Un appuntamento che richiama una delle pagine più importanti della storia del Paese e che ricorda anche il primo voto delle donne, chiamate per la prima volta a esprimersi in una consultazione nazionale, contribuendo in maniera decisiva all'esito del referendum.
In occasione della ricorrenza, il sindaco di Brindisi, Giuseppe Marchionna, ha rivolto un messaggio alla cittadinanza, soffermandosi sul valore della Repubblica, della Costituzione e sul significato dell'Articolo 11, che sancisce il ripudio della guerra.
"La nostra Repubblica è molto amata dai cittadini italiani e questa è una cosa che mi riempie il cuore di orgoglio. L'ottantesimo di oggi è anche l'anniversario del primo voto alle donne, che furono decisive per le sorti di quel referendum determinando la vittoria della Repubblica.

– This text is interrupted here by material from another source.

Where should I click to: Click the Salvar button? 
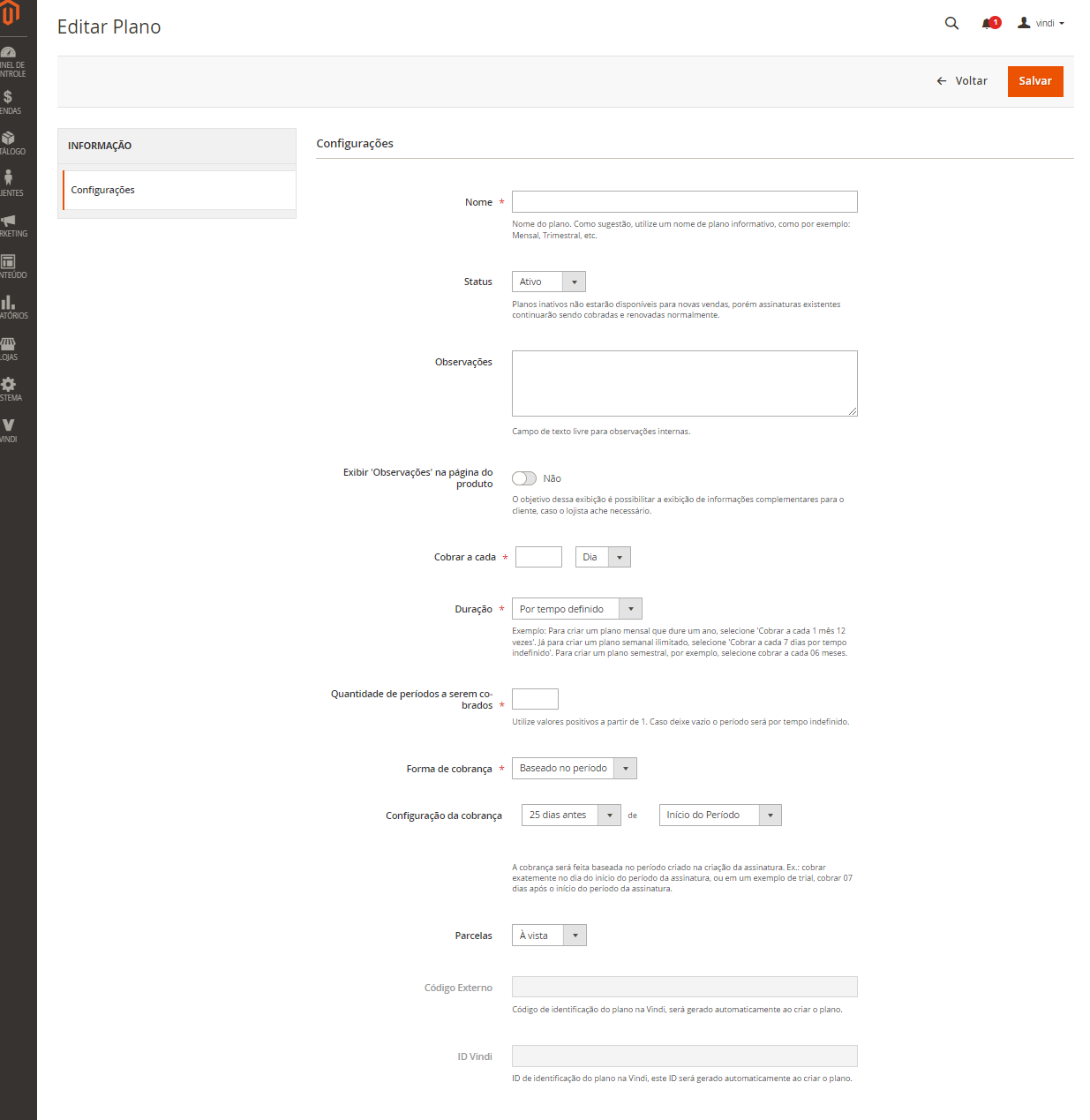[1034, 81]
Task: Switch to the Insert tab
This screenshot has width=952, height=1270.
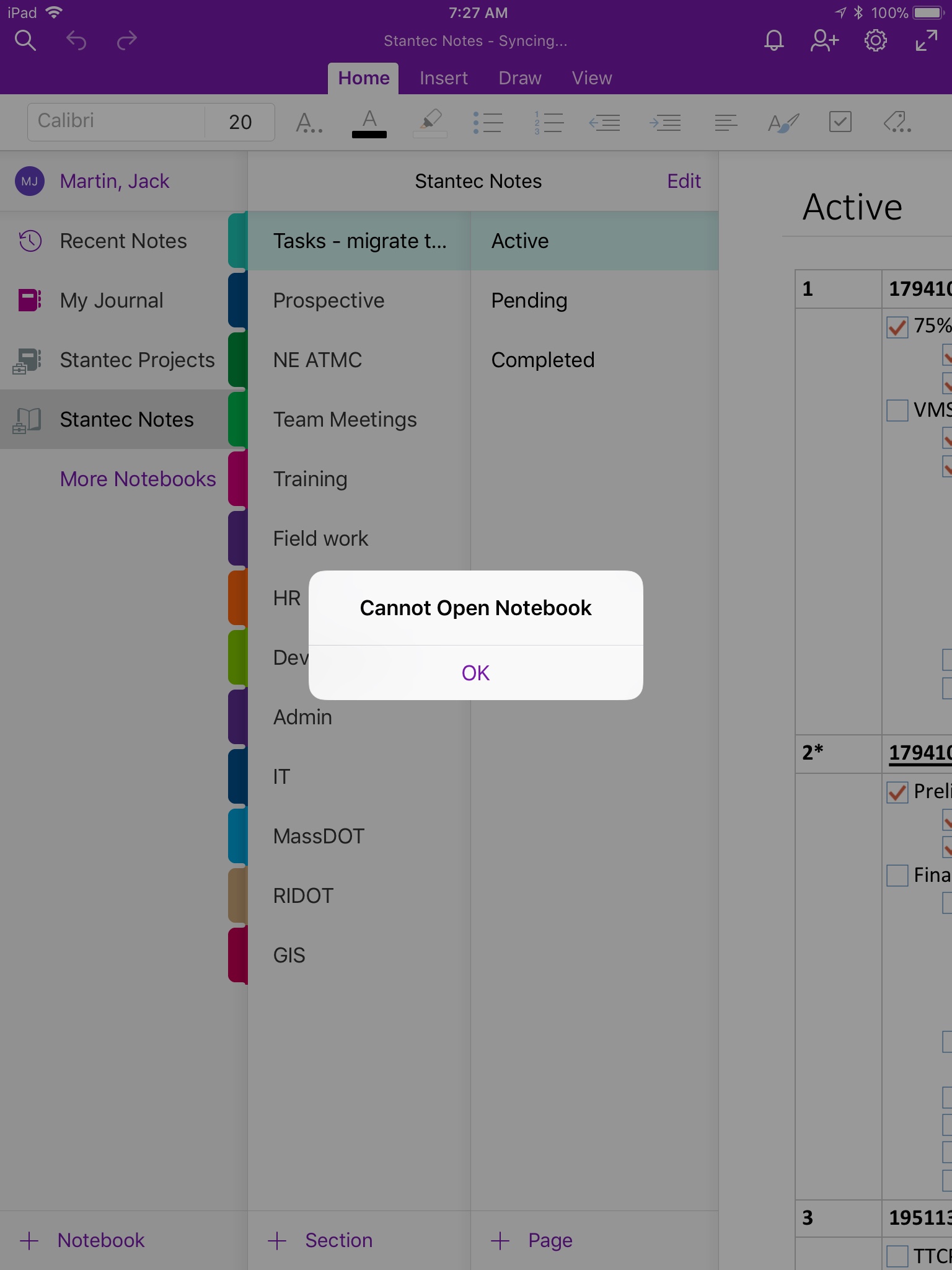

Oggi è anche la festa della nostra Costituzione nella quale l'Articolo 11 dichiara il ripudio di tutte le guerre: questo è il messaggio più potente che l'Italia può mandare al mondo intero."
Parole che richiamano i principi fondanti della Repubblica e della Carta costituzionale, in una fase storica segnata da tensioni e conflitti internazionali. Un invito a custodire e valorizzare il patrimonio di diritti, libertà e partecipazione democratica conquistato ottant'anni fa.
Le celebrazioni del 2 Giugno rappresentano ogni anno un momento di riflessione collettiva sulla storia nazionale e sul percorso che ha portato l'Italia a diventare una Repubblica democratica, fondata sui valori della pace, della solidarietà e della convivenza civile.